> Exercise objective:
Wherever a line in the data below holds "computer", copy that line.

[Saved entries]
++++++++++++++++++++
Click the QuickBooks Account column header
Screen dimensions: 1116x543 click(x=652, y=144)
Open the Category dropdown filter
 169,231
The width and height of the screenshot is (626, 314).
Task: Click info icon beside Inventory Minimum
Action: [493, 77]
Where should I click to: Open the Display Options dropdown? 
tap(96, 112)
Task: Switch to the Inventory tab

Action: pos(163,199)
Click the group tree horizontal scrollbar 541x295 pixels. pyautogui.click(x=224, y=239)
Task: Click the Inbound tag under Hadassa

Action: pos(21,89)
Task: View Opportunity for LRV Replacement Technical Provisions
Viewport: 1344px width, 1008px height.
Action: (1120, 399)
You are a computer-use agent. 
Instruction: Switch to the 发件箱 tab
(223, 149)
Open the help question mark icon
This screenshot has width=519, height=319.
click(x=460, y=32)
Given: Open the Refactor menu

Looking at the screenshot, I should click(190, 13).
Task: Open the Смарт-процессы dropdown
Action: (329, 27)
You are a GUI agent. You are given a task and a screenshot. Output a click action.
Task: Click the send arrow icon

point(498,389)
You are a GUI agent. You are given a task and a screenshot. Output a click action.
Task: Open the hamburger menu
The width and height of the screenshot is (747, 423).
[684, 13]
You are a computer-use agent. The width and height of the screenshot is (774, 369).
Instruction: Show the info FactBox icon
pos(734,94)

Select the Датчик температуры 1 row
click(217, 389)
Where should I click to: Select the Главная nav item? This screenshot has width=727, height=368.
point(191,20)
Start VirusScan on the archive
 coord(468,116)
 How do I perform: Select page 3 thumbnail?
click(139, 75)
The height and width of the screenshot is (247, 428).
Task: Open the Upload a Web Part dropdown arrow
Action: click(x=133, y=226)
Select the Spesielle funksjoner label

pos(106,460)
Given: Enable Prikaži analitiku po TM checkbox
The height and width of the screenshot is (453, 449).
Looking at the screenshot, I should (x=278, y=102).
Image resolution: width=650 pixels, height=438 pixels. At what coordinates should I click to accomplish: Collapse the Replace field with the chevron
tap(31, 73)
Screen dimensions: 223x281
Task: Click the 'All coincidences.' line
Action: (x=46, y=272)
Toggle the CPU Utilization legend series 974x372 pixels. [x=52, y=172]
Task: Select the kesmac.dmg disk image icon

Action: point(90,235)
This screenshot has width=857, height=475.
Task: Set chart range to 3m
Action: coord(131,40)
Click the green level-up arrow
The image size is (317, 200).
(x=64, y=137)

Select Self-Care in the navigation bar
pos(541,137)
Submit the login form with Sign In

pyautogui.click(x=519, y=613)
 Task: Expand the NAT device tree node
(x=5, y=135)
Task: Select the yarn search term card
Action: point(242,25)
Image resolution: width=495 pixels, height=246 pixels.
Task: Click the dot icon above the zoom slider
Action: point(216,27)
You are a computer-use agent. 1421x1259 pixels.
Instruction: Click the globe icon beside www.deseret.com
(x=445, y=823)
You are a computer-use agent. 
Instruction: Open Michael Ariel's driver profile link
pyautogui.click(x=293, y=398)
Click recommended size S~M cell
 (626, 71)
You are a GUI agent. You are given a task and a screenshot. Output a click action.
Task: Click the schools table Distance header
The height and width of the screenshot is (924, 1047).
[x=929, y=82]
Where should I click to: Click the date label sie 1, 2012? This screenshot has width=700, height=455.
++++++++++++++++++++
> Reply to the exercise:
You are a computer-use agent. 
You are a computer-use agent. The width and height of the screenshot is (774, 369).
You are a computer-use agent. 1421x1259 pixels.
You are a computer-use agent. 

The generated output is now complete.